FlutterはiOS、Android、Webのクロスプラットフォーム開発、つまり同じソースコードを全てのプラットフォームに適用できるというのが売りの1つなのですが、この記事を書いている2022年12月現在ではAmplifyはFlutter on the webのホスティングに対応していないがfirebaseは対応している、というような機能面での違いというのもありますのでそのあたりがfirebaseを採用する理由になる場合もあるかもしれません。
本記事ではfirebaseを使う方法を紹介していきますが、Amplifyとfirebaseの比較記事などもネットには色々ありますので、用途に応じて選択していくと良いと思います。
Firebaseのプロジェクトを作る
まずは Firebaseコンソール に入って、Firebaseのプロジェクトを作成しましょう。

「プロジェクトを作成」を押下し

必要事項にチェックしてプロジェクト名を入力して「続行」を押下

「続行」を押下

アナリティクスの地域は「日本」を選択して「プロジェクトを作成」を押下

「続行」を押下

これでFirebaseのプロジェクトを作成することが出来ました。
Firebaseは様々な機能を使うことが出来ますのでコンソールには色々な項目が表示されていると思いますが、今回はDBのFirestoreを使いたいですので、画面の「Cloud Firestore」を押下しましょう。
Cloud Firestoreを利用出来るようにする

「データベースの作成」を押下

本番環境モードを使うかテストモードを使うかを選択します。
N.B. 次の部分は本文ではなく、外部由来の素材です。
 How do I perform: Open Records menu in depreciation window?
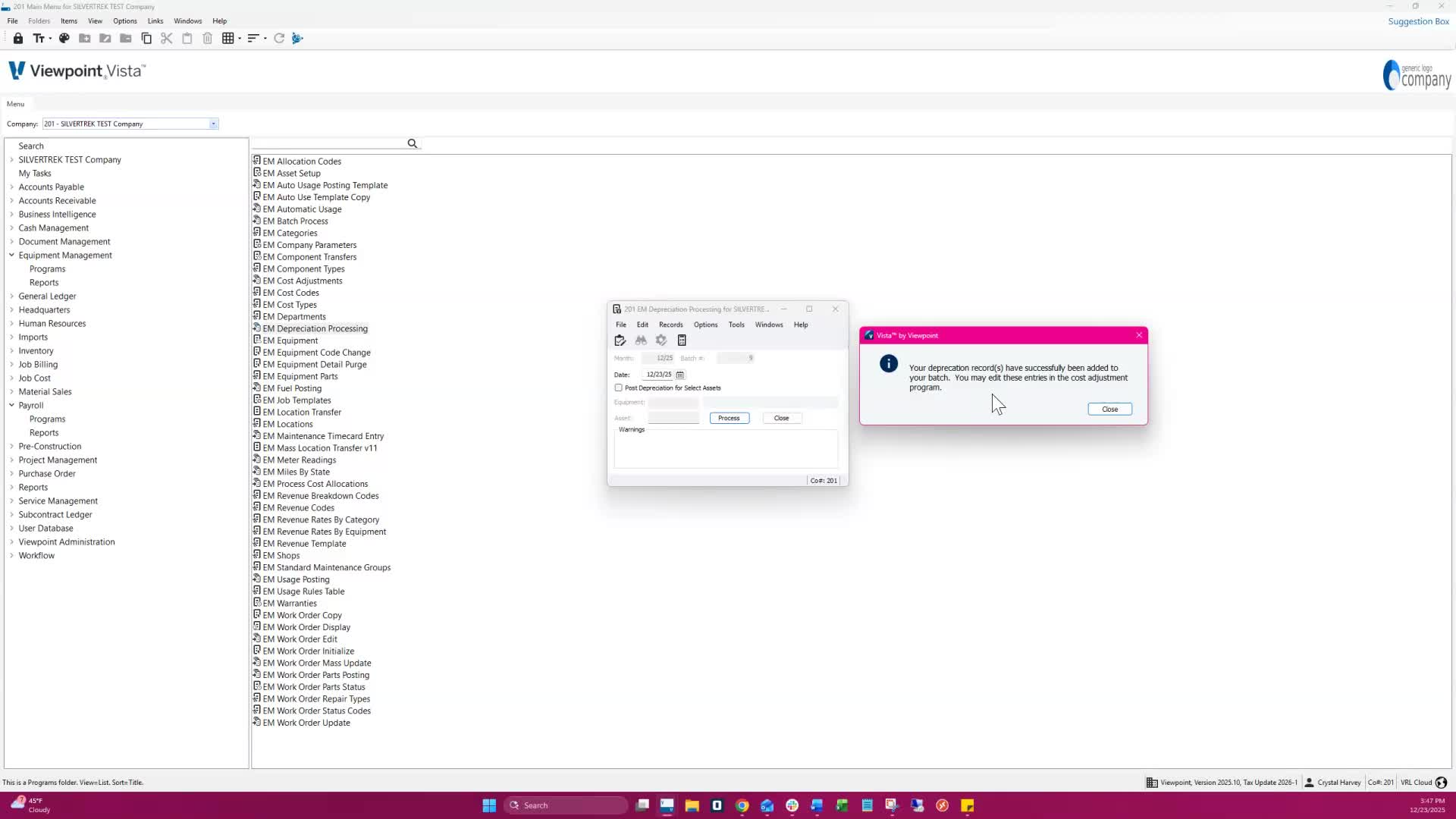click(x=670, y=325)
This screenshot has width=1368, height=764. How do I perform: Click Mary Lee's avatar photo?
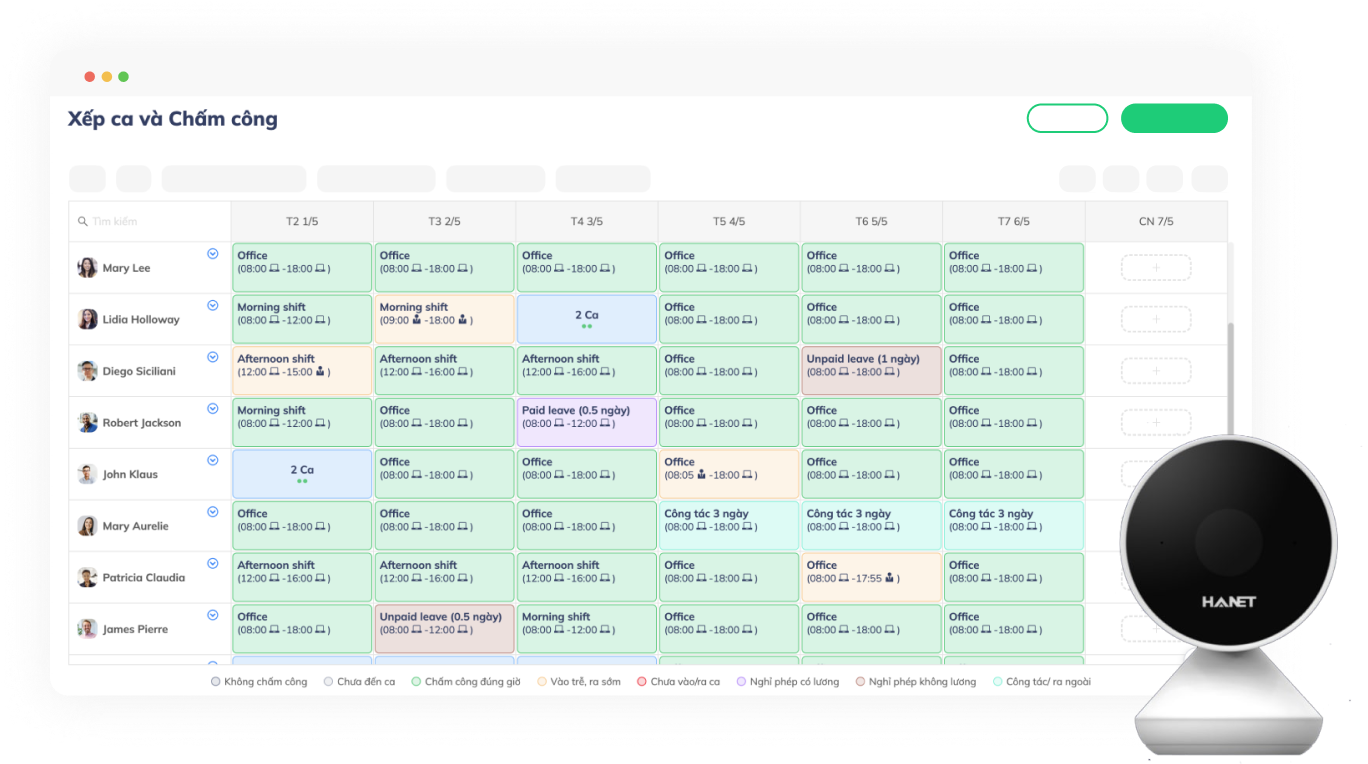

本番環境モードとテストモードではセキュリティのルール設定が違っており、本番環境モードではデフォルトではクライアントアプリからのDBの読み書きを出来ない設定になっており、テストモードではデフォルトでクライアントアプリからのDBの読み書きが出来る設定(期限が自動で設定されていて、期限になると読み書きが出来なくなるように設定されている)になっています。どちらを選んでもルール自体は後から書き換えが出来るのですが、デフォルトのクライアントアプリからのDBの読み書き設定が違うということですね。
今回はテストで使用するだけですので、最初からDBの読み書きが出来るようにテストモードを使用しようと思います。テストモードを選択して「次へ」を押下します。

Cloud Firestoreのロケーションは「asia-northeast1(Tokyo)」を選択して「有効にする」を押下

これでCloud Firestoreを利用出来るようになりました。
Firebase CLIのインストール、FlutterFire CLIでの各プラットフォームの環境設定
次はアプリとFirebaseを接続するためのセットアップをしていきます。
$ curl -sL https://firebase.tools | bash
ターミナルで上記のスクリプトを実行すると、firebaseコマンドを使用出来るようになります。firebaseコマンドを使えるようになったら
$ firebase login
上記を実行します。 Allow Firebase to collect CLI usage and error reporting information? の質問が出るので、yまたはnを入力してエンターするとブラウザでGoogleアカウントのログイン画面が開きます。

先ほどFirebaseのプロジェクトを作ったアカウントと同じアカウントでログインしましょう。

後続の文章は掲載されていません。